You would think that my set would be the only one in Israel. However, there is another set of Sinclair pipes, made by William Sinclair senior back in the 1930s, owned by a very fine sabra piper of my good acquaintance. A top Jewish player who is a friend of ours, and who visits Israel often also plays old Sinclair pipes, which used to belong to a career pipe-major in the Scots Guards Regiment (a Scottish contribution to the British Army). We all three came by our Sinclair pipes quite independently of each other.

12 June 2009

An antique olivewood walking stick




I was returning from a long walk outside Karmiel maybe 10 or 15 years ago. At the edges of the industrial park was some waste land, formerly part of an olive orchard.

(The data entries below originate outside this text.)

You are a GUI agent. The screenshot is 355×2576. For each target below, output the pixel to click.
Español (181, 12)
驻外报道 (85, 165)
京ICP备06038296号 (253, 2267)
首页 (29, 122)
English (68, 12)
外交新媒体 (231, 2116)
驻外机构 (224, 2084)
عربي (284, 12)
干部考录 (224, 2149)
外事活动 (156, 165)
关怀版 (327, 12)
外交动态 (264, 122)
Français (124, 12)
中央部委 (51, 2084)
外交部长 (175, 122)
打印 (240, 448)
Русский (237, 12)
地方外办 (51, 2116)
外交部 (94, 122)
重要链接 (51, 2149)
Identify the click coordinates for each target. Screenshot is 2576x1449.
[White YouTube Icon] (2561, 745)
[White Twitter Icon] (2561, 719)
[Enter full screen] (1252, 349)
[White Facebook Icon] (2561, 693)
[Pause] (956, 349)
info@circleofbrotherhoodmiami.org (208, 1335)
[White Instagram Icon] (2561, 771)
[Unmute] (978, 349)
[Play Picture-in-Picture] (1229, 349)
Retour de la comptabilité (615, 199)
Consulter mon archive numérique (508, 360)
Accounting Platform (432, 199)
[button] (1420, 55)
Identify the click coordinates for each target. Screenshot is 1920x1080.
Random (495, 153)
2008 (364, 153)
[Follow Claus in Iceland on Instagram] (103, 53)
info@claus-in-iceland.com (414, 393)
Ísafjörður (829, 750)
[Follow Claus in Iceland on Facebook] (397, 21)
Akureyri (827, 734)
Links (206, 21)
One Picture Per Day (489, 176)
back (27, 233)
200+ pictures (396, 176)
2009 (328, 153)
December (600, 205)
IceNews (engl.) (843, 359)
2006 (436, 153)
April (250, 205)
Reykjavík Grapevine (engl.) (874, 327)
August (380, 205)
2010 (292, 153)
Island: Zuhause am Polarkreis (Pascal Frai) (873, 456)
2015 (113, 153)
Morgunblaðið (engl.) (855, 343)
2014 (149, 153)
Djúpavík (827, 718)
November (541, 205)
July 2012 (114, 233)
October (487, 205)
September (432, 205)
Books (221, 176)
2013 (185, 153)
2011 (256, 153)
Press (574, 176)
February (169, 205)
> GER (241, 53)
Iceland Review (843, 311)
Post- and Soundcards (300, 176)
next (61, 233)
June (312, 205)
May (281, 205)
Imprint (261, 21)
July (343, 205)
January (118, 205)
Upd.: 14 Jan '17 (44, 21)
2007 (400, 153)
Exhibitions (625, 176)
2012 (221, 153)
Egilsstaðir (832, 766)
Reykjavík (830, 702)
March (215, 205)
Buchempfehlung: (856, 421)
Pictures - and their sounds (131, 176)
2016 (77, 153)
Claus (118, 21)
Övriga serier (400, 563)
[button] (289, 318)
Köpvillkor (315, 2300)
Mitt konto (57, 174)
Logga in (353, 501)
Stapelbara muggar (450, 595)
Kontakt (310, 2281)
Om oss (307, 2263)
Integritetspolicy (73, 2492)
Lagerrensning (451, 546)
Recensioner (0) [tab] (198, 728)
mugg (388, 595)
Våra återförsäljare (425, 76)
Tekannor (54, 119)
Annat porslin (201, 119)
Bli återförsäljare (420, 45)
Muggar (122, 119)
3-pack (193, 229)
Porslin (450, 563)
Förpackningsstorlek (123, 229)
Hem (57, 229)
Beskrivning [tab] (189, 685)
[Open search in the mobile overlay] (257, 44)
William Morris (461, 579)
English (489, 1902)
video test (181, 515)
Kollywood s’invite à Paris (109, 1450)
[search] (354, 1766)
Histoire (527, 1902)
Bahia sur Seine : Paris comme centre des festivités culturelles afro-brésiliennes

The trees were mostly dead, or diseased, as the land was not being worked at all. A considerable amount of old cuttings were laying about, half covered in damp, rotting leaves and soil. I thought I saw a useable length of wood, so I tugged at it and pulled it out of the half-buried pile within which it lay. I reduced it to a manageable two meters or so with my Swiss Army knife saw. And this is what eventually emerged from the gray, leaf-stained wood with trimming and polishing.

The stick is resting on the sheet music for the tune "Sir James MacDonald of the Isles," a very old Scottish Highland bagpipe tune, of the type called piobaireachd. Beautiful, well-aged things go well together. Too bad that we don't understand this for ideas as well.